Sauver le sauveur du Liban ….

Billet-humeur2Sauver le sauveur du Liban : qui va et qui peut protéger Saad Hariri ? 

Une question qui s’impose, après les joies du retour. L’ancien chef du gouvernement était en exil forcé. Pour cause de sécurité. Quel changement a pu motiver son retour-surprise après trois ans passés entre Paris et Djeddah. La logique veut que …ce soit la lourde et difficile tâche qui lui a été confiée, c’est-à-dire celle de concrétiser de toute urgence l’aide saoudienne d’un milliard de dollars pour l’armée.Mais celle-ci nécessite que l’homme puisse se mettre au labeur en toute sécurité. Afin d’entrer en contact et de plancher avec les responsables civils et militaires en place sur un plan d’urgence de renforcement de nos forces armées. Comme il l’a lui-même affirmé il y a quelques jours de Jeddah au moment de l’annonce de cette aide subitement venue alors que l’accord franco-saoudien s’enlisait…Ce qui nous ramène à la question initiale.

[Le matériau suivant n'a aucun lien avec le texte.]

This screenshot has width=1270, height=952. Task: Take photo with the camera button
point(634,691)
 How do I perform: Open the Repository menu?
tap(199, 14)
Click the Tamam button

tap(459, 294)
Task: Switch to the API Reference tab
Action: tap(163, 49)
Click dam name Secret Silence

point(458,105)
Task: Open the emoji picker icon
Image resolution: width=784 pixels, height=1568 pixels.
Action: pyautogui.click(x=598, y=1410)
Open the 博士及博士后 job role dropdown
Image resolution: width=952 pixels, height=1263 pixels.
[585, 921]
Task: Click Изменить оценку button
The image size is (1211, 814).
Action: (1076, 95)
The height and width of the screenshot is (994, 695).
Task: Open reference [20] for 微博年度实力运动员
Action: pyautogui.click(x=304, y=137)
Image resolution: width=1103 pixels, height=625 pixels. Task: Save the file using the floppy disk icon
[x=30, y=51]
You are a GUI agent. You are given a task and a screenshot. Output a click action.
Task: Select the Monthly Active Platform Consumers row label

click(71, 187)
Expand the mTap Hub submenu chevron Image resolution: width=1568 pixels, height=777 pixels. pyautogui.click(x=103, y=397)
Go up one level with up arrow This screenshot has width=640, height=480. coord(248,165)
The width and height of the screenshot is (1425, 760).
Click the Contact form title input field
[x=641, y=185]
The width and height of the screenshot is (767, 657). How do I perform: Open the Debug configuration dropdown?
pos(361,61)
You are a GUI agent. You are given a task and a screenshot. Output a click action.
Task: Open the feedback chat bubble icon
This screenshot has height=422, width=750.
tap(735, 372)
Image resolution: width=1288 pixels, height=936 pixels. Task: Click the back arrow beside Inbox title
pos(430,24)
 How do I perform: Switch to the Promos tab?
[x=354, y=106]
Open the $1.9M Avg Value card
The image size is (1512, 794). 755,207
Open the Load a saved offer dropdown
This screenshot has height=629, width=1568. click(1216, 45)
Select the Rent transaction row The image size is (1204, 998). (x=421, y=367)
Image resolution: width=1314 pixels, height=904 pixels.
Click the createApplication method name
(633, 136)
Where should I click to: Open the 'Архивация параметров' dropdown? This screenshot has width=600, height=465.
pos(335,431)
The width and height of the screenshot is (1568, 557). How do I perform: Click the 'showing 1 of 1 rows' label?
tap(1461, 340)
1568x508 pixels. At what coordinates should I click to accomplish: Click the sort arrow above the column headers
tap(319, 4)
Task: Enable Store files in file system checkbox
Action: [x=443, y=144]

La logique veut que la sécurité du Président Hariri émane soit d’une volte-face de la partie qui le menaçait soit d’un changement radical au niveau de ses alliances locales. Dans ces deux cas, qui aurait tiré les ficelles ? En l’occurrence, les ceintures de sécurité pour sauver le sauveur du Liban. Entre le marteau du tandem Daech-Al Nosra et l’enclume du sunnisme modéré, Saad Hariri devra manœuvrer avec la plus grande habileté pour réussir un double pari. Celui de procéder sans tarder à assurer à l’armée ses besoins tels que formulés par le commandement de Yarzé et de se ranger dans le camp des pourfendeurs de l’islamisme radical tout en se démarquant du Hezbollah  et du régime syrien qui se battent déjà contre le même adversaire.